The main purpose of the SSL protocol is to guarantee that no one can eavesdrop on or tamper with the communication between a browser and the server where the web application is deployed. When accessing the web sites secured by SSL, a user can be sure that no one can intercept and read the information passed to the remote server; for example, usernames and passwords or credit card information when using e-commerce web sites. In addition, the user is safe to send and receive any sensitive information to and from web server, knowing that no one could have tampered with the information during transport, or can change the transported content in any way.
Another purpose of secure communication is the ability to authenticate the server and its owner based on the SSL information – so that a user can be certain that the server that it’s accessing is the one that it’s saying it is. This has become very important in today’s Internet-dependent society, so that we are sure that we are accessing our bank’s web site, for example, and not some malicious web site representing itself as our bank. The term for a site that is masquerading itself as another, tricking a user to pass sensitive information to it, is phishing.
How SSL works
SSL is a cryptographic protocol, using symmetric pair of keys to encrypt and decrypt traffic sent over the Internet.
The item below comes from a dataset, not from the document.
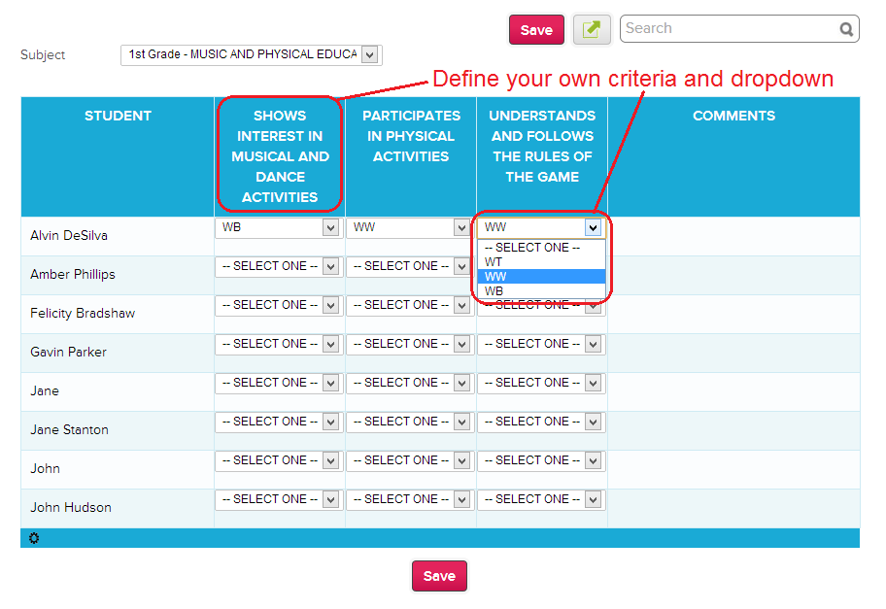Click the gear icon below student table
Viewport: 886px width, 609px height.
[x=34, y=538]
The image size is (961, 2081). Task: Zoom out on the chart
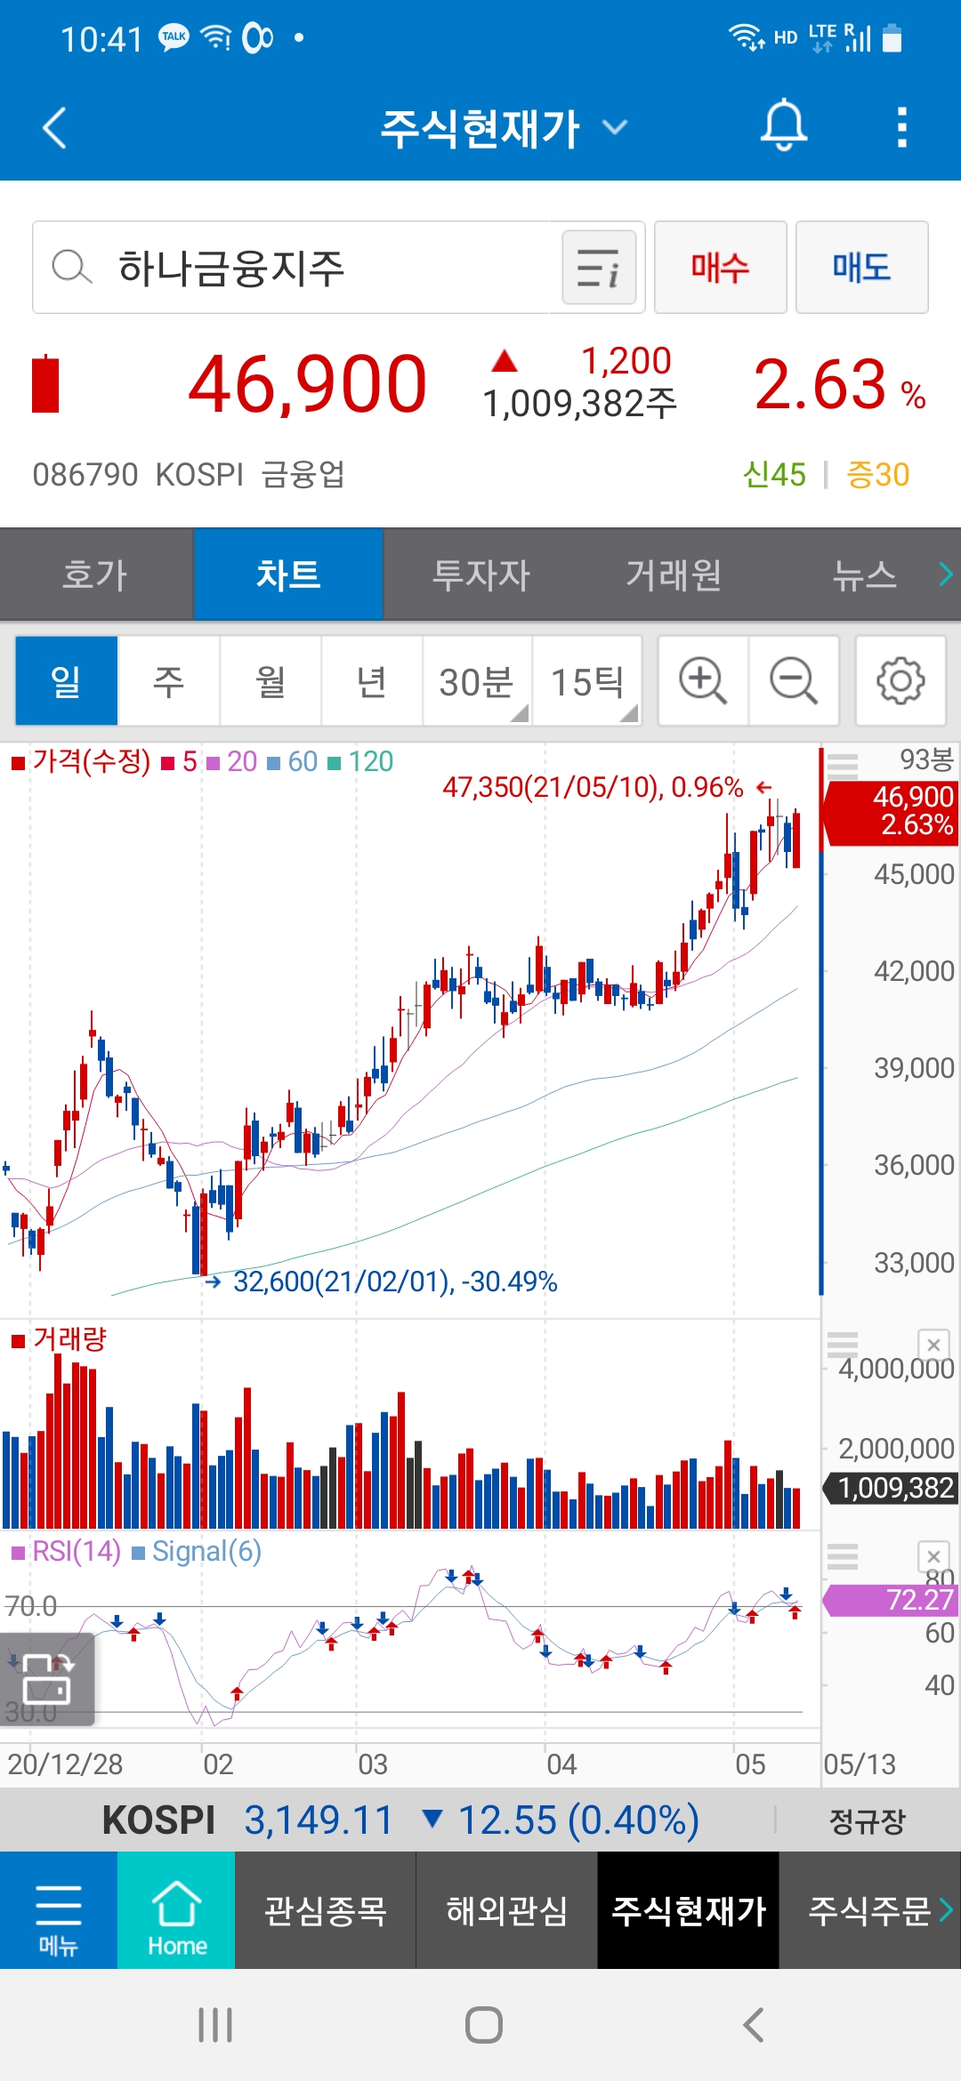(794, 681)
In a common SSL scenario, when the user accesses the web server for the first time, the server sends its SSL certificate, or public key, to the client. The SSL certificate contains the information about the server, its owner, company, and its validity period. A user can reject a certificate if it does not trust its authenticity, effectively terminating the connection.
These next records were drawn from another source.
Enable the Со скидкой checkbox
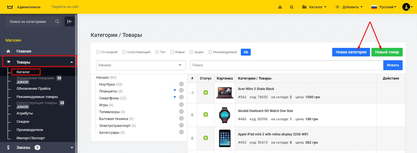pyautogui.click(x=98, y=52)
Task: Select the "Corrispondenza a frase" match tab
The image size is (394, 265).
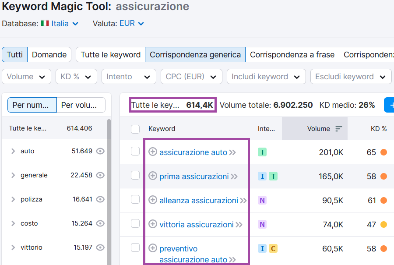Action: pos(292,55)
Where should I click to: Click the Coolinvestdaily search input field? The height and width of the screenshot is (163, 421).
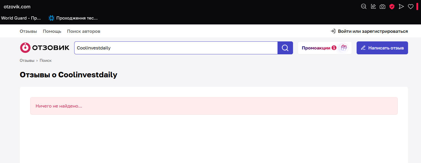(175, 48)
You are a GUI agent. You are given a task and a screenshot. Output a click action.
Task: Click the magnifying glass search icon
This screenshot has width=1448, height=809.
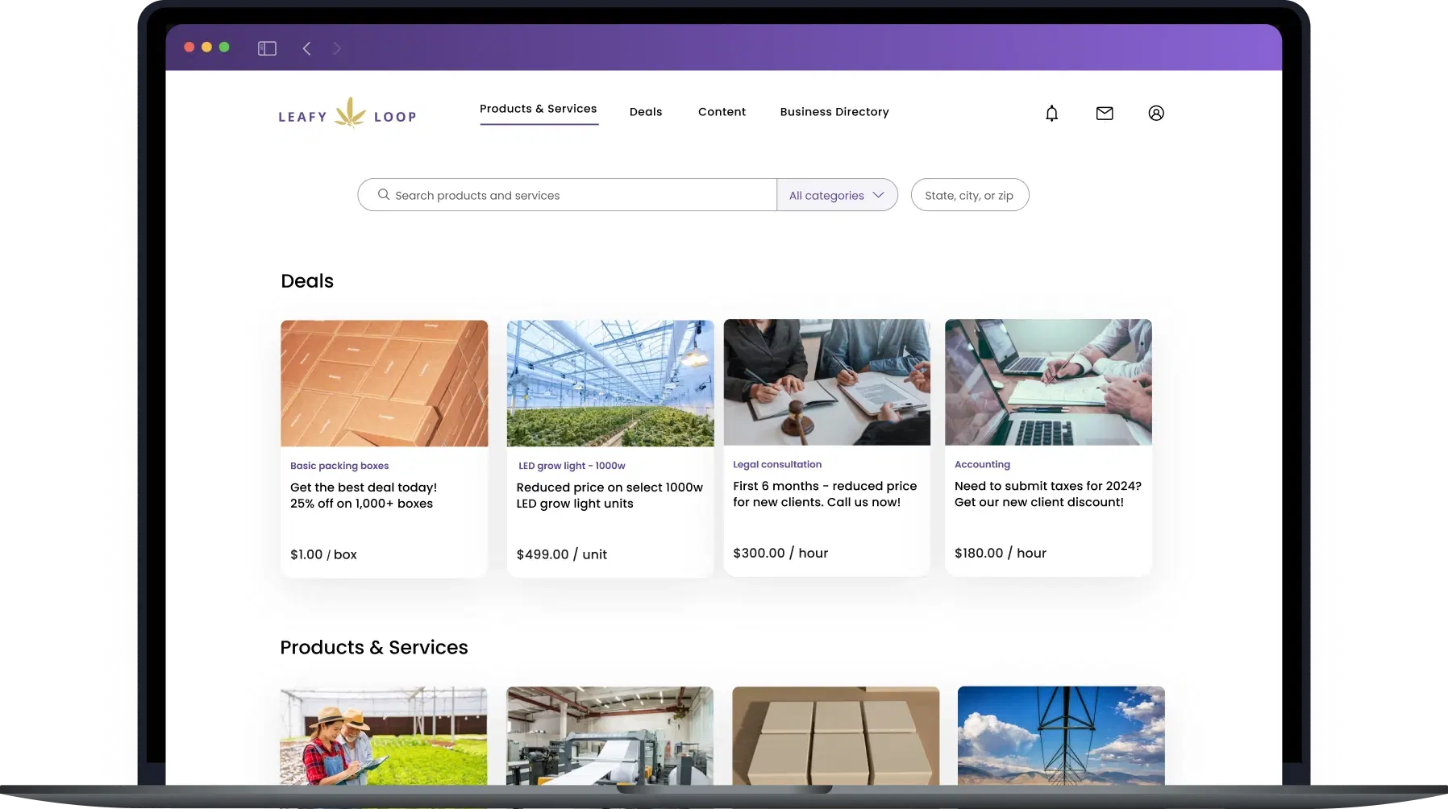pyautogui.click(x=384, y=195)
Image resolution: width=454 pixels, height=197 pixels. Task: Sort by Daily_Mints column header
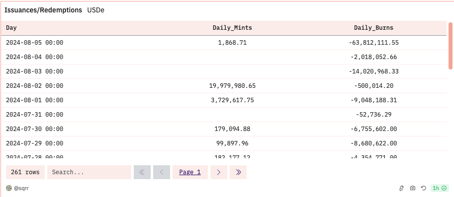click(x=232, y=28)
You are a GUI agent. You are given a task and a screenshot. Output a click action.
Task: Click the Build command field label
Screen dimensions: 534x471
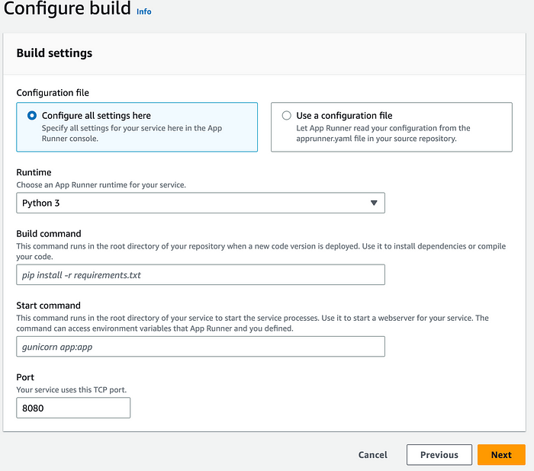coord(49,233)
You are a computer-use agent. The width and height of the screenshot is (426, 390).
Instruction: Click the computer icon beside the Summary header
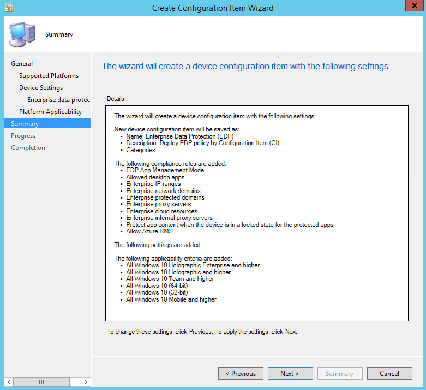(x=21, y=34)

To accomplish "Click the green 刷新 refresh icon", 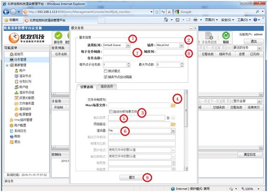I will [226, 36].
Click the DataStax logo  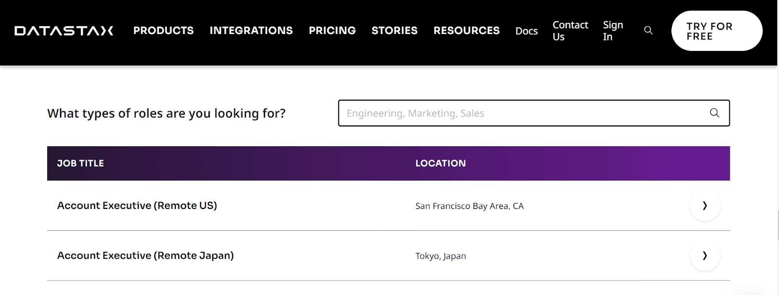click(64, 31)

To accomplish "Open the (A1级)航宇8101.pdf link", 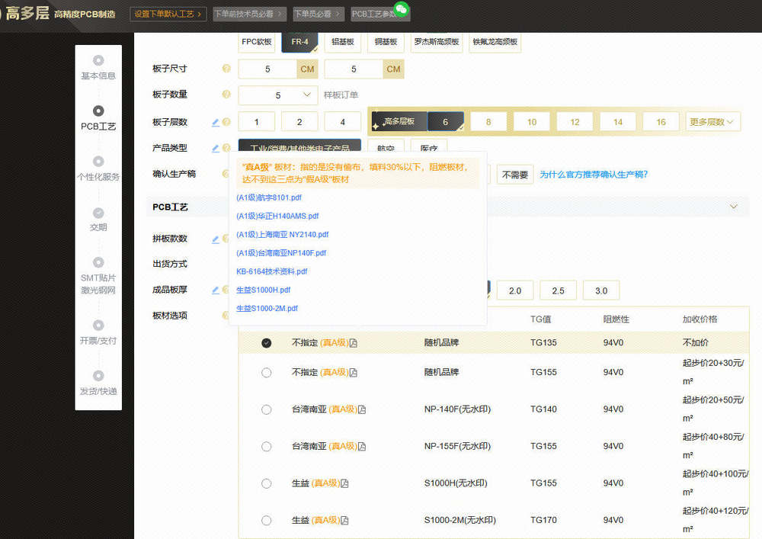I will (269, 198).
If the user accepts the certificate, the certificate itself is stored in the browser, and is used to initiate a secure connection with the issuing server. This key is public, as the server sends it to anyone that asks for it. The information encoded using the public key can only be decoded using the symmetric private key. The private key is, as its name suggests, private, and kept safely on the server. A client generates the symmetric key, with which both client and server will encrypt all traffic sent to the other side. With the symmetric key, content is encoded and decoded using the same key known to both parties in the communication, which is less secure than the asymmetric public/private key communication. That’s why it’s important that the exchange of the symmetric keys is secure. Therefore, a client encodes the symmetric key using the server’s public key (received in the certificate), and the server encodes it using its private key.
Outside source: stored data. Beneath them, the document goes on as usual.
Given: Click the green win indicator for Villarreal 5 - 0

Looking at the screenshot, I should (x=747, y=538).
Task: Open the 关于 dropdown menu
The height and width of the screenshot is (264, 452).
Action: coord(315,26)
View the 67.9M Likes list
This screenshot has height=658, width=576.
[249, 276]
When a server receives the symmetric key, the connection between server and client is secure, and all traffic sent from the browser to the web application, and response content from the web server to the browser, will be encrypted using the generated symmetric key known to client and server only. The exchanged symmetric key is valid only for the duration of the current session, and needs to be regenerated every time a user initiates a new session. The security of SSL depends on how secure the key used to encrypt data is. SSL is not unbreakable in theory, but with the amount of time required to break standard 128-bit key, in practice it is often assumed as safe from brute-force attacks. For the industry-standard 128-bit key, there are 2128 combinations possible to generate the key. The value of 2128 calculates to 340,282,366,920,938,463,463,374,607,431,768,211,456, or roughly 240 trillion trillion trillions! To put things into perspective, today’s super computers can break the DES encryption algorithm, which uses 56-bit long keys, in around one day. If, in the future, man develops a machine that can perform the same task of breaking a 56-bit key in one second, it would still take 149.7 trillion years to brute force a 128-bit key!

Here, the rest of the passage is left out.